Repeat each entry exactly; omit all pictures.

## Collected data

════

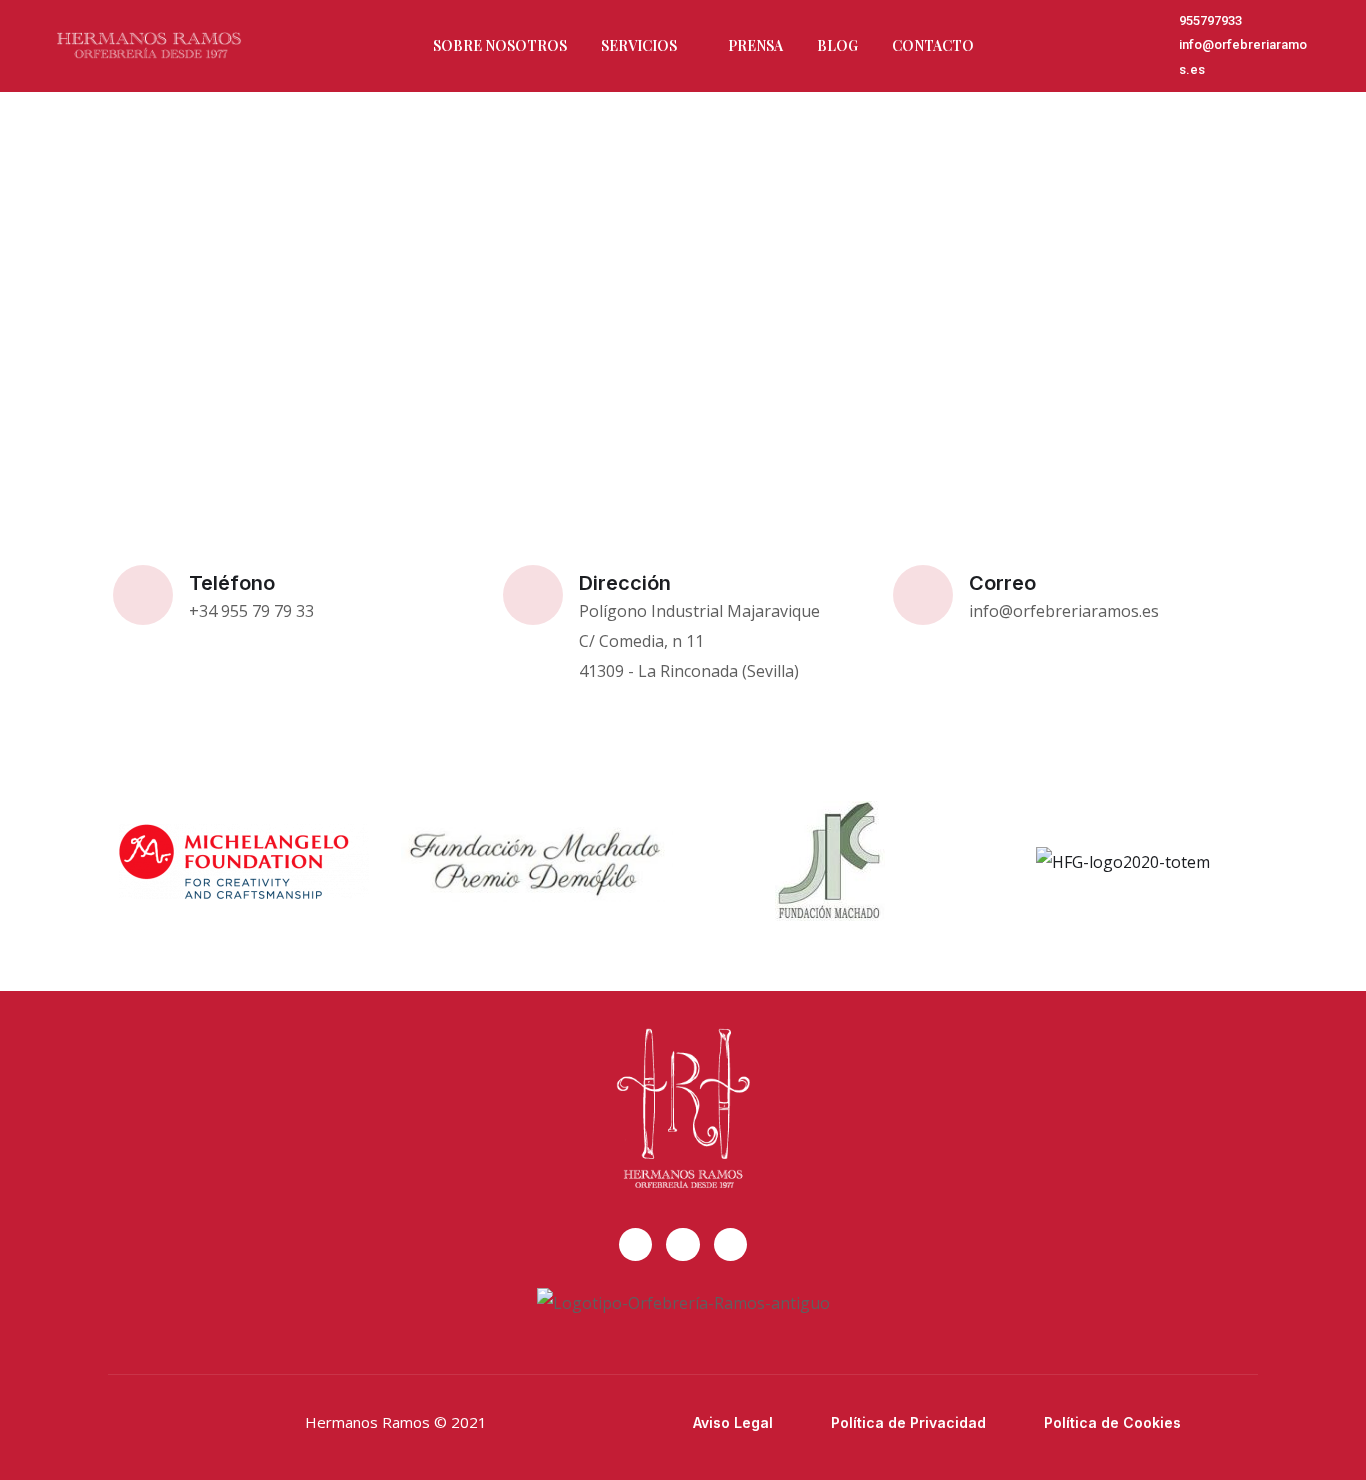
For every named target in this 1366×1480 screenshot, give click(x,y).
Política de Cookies (1112, 1422)
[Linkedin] (731, 1245)
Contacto (933, 45)
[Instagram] (683, 1245)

════

## Solution to this task
For every named target in this 1366×1480 screenshot, give click(x,y).
Política de Cookies (1112, 1422)
[Linkedin] (731, 1245)
Contacto (933, 45)
[Instagram] (683, 1245)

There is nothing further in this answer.